▶ _Passage_
━━━━━━━━
The number of young women who cannot afford to buy sanitary products is shocking – a Plan International UK survey found one in 10 girls or women aged 14 to 21 are unable to afford sanitary products.


Unite is fully supportive of campaigns to tackle period poverty but Suzanne explained why Unite chose to go beyond affordability.


“Period poverty campaigns, which are in themselves absolutely crucial, may focus on, for example, donating sanitary products to food banks. We at Unite are seeking to complement this work because we believe we shouldn’t limit the conversation to affordability.


“Access to sanitary products should be a right. There are many instances when women may be ‘caught short’ that aren’t related to affordability – take for example women who are going through menopause but may still occasionally have a ‘surprise’ period.”


Unite’s Period Dignity campaign had its first major success in September after Rolls-Royce Washington in Sunderland signed up to the campaign’s charter and has agreed to offer free sanitary products at no costs in its toilets.


“In today’s world no woman should feel uncomfortable about menstruation,” said Unite convenor at Rolls-Royce Washington Gary Andrews. “It has been a taboo subject for too many years.”


Female staff at Rolls-Royce Washington were thrilled by the company’s support.


“I think it’s great that Rolls-Royce is supporting Unite’s Period Dignity campaign,” said Unite member Alice Fletcher. “I know that I never need to feel embarrassed or ashamed about being on my period at work.”


Her colleague Sarah Turnbull agreed. “It’s reassuring to know that we’ll have supplies available if we’re ever in need as it can be a genuine cause for concern.”


Rolls-Royce has now committed to signing up to the charter not only nationally but globally as well so that now every Rolls-Royce site in 50 countries across the world will have free sanitary products in their toilets.
━━━━━━━━
▶ _The data_
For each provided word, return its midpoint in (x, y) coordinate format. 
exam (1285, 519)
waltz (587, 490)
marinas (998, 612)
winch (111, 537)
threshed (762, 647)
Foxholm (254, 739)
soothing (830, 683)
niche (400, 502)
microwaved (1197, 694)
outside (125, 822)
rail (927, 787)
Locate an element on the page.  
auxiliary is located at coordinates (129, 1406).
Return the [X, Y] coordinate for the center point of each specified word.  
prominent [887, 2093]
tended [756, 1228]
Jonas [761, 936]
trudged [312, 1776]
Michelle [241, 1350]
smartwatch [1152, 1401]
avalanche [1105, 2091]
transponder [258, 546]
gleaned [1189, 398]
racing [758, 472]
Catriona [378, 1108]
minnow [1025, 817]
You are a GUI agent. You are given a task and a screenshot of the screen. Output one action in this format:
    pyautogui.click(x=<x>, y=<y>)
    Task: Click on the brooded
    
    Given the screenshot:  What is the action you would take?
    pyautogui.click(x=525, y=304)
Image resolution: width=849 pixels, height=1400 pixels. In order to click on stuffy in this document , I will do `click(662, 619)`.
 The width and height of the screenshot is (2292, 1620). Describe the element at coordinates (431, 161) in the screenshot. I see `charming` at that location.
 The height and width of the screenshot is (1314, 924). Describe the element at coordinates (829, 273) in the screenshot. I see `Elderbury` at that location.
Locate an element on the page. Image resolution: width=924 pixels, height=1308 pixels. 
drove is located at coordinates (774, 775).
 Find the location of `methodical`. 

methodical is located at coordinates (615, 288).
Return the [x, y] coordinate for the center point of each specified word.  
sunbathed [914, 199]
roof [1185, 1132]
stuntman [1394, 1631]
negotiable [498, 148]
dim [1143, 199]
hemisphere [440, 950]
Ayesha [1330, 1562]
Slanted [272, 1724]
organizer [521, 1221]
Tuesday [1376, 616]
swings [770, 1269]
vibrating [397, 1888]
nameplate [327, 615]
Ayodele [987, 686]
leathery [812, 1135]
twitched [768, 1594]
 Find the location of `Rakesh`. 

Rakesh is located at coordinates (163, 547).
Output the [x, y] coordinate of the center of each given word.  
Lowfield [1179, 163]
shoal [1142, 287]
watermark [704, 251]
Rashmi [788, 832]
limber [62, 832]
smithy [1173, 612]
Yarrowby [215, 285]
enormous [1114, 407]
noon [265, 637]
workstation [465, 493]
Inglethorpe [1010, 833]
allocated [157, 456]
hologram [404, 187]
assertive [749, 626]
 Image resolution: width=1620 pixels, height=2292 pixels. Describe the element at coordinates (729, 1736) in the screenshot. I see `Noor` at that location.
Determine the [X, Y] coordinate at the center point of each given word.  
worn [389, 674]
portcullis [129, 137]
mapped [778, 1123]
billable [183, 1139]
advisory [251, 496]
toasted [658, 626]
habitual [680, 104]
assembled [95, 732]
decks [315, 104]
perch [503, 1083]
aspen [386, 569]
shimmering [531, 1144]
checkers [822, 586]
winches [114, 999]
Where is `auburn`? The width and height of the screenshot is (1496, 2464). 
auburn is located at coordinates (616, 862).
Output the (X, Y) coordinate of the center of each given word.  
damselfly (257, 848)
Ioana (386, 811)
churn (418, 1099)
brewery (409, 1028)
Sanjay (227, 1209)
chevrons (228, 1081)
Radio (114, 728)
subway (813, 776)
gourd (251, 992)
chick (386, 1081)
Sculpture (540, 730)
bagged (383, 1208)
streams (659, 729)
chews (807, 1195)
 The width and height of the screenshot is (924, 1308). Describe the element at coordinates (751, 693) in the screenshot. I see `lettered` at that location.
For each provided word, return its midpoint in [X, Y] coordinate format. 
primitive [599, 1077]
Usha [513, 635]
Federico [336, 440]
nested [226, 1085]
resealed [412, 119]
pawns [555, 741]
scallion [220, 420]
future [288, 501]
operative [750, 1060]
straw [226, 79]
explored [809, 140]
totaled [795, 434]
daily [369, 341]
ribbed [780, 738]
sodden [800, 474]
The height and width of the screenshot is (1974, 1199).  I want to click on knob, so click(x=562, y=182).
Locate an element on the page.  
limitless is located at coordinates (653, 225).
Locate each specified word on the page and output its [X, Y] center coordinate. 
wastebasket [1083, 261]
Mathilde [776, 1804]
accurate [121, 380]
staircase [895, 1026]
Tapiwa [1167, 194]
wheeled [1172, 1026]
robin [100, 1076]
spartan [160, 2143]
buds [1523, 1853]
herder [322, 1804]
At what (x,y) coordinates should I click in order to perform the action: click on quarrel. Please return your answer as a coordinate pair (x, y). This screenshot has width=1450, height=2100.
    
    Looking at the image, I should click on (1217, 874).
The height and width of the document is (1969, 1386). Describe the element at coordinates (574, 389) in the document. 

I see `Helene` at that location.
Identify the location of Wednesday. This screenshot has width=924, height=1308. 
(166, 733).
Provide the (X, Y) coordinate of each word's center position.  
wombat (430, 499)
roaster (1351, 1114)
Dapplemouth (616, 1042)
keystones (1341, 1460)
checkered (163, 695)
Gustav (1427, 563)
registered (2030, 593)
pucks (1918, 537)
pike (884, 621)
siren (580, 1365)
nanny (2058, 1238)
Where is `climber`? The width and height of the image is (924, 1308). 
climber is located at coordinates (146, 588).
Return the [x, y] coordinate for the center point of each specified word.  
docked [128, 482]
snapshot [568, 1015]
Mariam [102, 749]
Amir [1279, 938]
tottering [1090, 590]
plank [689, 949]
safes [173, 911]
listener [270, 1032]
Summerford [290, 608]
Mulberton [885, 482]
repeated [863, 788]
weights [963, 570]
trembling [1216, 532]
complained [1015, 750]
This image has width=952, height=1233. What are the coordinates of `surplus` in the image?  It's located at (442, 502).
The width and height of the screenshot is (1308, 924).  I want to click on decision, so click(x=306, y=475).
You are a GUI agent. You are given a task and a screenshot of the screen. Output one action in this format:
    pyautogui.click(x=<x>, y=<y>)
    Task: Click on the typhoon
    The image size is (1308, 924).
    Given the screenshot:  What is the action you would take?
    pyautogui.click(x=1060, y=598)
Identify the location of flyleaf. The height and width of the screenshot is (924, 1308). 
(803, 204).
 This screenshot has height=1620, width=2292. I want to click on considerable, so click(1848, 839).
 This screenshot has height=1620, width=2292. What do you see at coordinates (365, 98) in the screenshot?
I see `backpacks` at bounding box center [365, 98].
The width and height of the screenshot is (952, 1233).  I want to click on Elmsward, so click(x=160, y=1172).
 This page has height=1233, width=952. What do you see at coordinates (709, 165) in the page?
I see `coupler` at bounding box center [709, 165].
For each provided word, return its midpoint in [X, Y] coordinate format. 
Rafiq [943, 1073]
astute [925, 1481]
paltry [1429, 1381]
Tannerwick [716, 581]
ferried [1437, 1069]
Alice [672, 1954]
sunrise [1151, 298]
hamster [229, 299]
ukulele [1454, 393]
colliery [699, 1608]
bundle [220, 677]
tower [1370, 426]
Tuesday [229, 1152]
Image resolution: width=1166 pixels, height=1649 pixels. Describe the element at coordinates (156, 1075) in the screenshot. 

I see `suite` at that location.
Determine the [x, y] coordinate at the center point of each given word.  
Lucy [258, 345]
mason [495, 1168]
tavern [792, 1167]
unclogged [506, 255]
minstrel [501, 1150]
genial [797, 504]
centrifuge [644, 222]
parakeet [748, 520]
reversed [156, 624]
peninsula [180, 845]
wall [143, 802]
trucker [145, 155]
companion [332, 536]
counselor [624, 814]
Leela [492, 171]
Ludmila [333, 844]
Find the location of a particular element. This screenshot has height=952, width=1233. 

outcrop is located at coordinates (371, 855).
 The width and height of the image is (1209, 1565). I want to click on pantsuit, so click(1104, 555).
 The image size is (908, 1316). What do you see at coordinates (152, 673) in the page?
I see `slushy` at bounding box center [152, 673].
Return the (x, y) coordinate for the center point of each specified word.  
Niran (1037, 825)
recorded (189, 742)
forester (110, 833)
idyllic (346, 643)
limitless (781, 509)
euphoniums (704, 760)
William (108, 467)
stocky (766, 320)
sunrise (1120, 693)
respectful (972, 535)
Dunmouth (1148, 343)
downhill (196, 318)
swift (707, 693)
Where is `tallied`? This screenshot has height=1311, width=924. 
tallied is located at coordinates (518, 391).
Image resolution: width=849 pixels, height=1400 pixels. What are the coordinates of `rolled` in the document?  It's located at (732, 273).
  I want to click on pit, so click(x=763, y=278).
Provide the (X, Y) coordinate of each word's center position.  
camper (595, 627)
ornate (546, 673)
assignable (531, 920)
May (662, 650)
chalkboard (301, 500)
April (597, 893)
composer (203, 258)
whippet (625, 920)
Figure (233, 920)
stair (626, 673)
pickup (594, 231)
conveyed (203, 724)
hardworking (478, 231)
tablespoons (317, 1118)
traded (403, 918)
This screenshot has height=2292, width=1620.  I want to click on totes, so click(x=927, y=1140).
━━━━━━━━
▶ _Required tasks_
• 1. Answer these from the passage on Unite's Period Dignity campaign:
(a) According to the Plan International UK survey, what share of girls or women aged 14 to 21 cannot afford sanitary products?
(b) In which town is Rolls-Royce Washington located?
(c) In how many countries will Rolls-Royce sites have free sanitary products in their toilets?
• 2. Write the next part of the passage on Unite's Period Dignity campaign, starting after its last sentence.

▶ _Outputs by task_
• 1.
(a) One in 10.
(b) Sunderland.
(c) 50.

• 2.
Other employers have signed up as well including leisure contractor Everyone Active, Nexus, Morrish Solicitors and Thompsons Solicitors, while many more businesses have shown interest.


“What we’ve seen is our members have approached their employers on a local level, and then as in the case of Rolls Royce and Everyone Active, they’ve taken it to a national level and even global level,” Reid explained. “And what started as a Unite initiative is also being supported by the TUC and other unions.”


Unite’s Period Dignity campaign had its official national launch at the Labour Party conference last September. Unite regional secretary Karen Reay hailed Labour’s support.


“The response to our campaign has been nothing but absolutely positive,” Karen said. “It’s one of those campaigns we know will be a win from the very beginning. It’s a campaign that many think –  why hasn’t anyone done this before? Now we’re just looking to take it to the next level.”


Unite general secretary Len McCluskey, who attended the launch alongside London mayor Sadiq Khan as well as other MPs and Labour Party attendees, praised the Unite campaign. “This is a truly grassroots campaign that will take root and will spread like wildfire throughout the whole country,” Len said.


Suzanne added that Unite will not let up in the fight against the Tampon Tax – which Labour has committed to ending, while the government has stalled despite its pledge to scrap it in 2016.


“The government has said it will scrap the tax once the UK leaves the EU but we aren’t holding our breath,” Suzanne said. “It is an outrage that sanitary products are classified as ‘luxury items’ while cream cakes are deemed to be ‘essential’.”


Unite national officer Siobhan Endean hailed Unite’s Period Dignity campaign as part of the wider fight for women’s



“Period dignity is essential to health and well-being at work,” she said. “Women workers should have access to women’s toilets, to regular breaks, with sanitary protection provided in all women’s toilets.


“The Period Dignity campaign is part of Unite’s wider campaigning for decent pay and conditions for women at work. The best way to get a pay rise is through collective bargaining. We say to all working women – join us!”